Published:Sunday | August 23, 2020 | 12:05 AM
In this file photo Stafford Isaac-Henry presents a trophy to Winton Bayliss.
In this file photo Stafford Isaac-Henry presents a trophy to Winton Bayliss.

Stafford Wycliffe Isaac-Henry, educator extraordinaire and administrator par excellence, graced this Earth on May 29, 1924. Born in the village of Banbury, St Catherine, Isaac-Henry, with diligence and honour, served St Andrew Technical High School (STATHS) from 1969-1990 as its principal, punctuated by an interregnum when Madge Facey administered.

His remarkable 40-year teaching career began at Elletson Primary. Then he had stints at the Mico Teachers’ College and the Stony Hill Industrial School. He entered the high school system at Kingston College, where he spent 20 years serving as a teacher whose leadership traits and penchant for discipline were legendary.

The year 1969 heralded his ascendancy into the principal’s chair at STATHS, and with boundless energy, he worked to transform the Spanish Town Road- based institution into what we proudly referred to as “the Oasis in the Desert”. He was the driving force behind the start of an Advance Level (A level) programme at the school at a time when it was unthinkable for technical high schools to implement such a programme. Yes, Isaac-Henry was a visionary. He also had the innate ability to tap the right sources to get things done.

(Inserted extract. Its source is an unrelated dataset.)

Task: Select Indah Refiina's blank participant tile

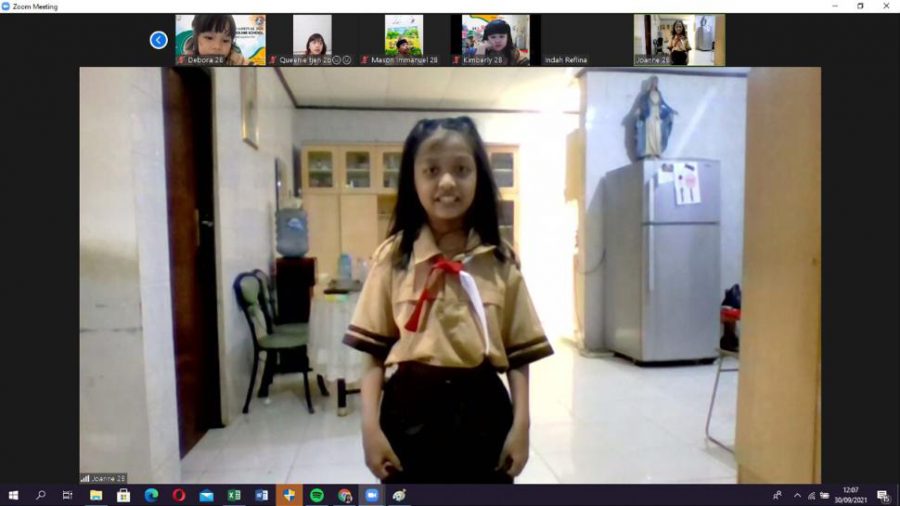Action: pos(587,39)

He taught the male population, by example, to be fearless and to be respectful to the opposite sex, and he taught us collectively to be ambitious, ready to serve, and industrious.

In the sporting arena, who can forget his invaluable contribution to ISSA in athletics and football (Manning Cup). I remember the first time I travelled to Penn Relays was on his insistence. I was the manager of the team for several years. I remember on one occasion, the coach ran off. When I got back to Jamaica, he asked, “Where was the coach?” I said, “He did not come back with us, Sir.” He said, “What? I will have to report that to the US Embassy.” That was the end of that. His bark was harsher than his bite. Under his leadership, STATHS produced world-class cricketers such as Richard Austin, Hylton Gordon, Terrence Corke, and Anthony Campbell. The school won the Sunlight Cricket Cup for supremacy in 1969.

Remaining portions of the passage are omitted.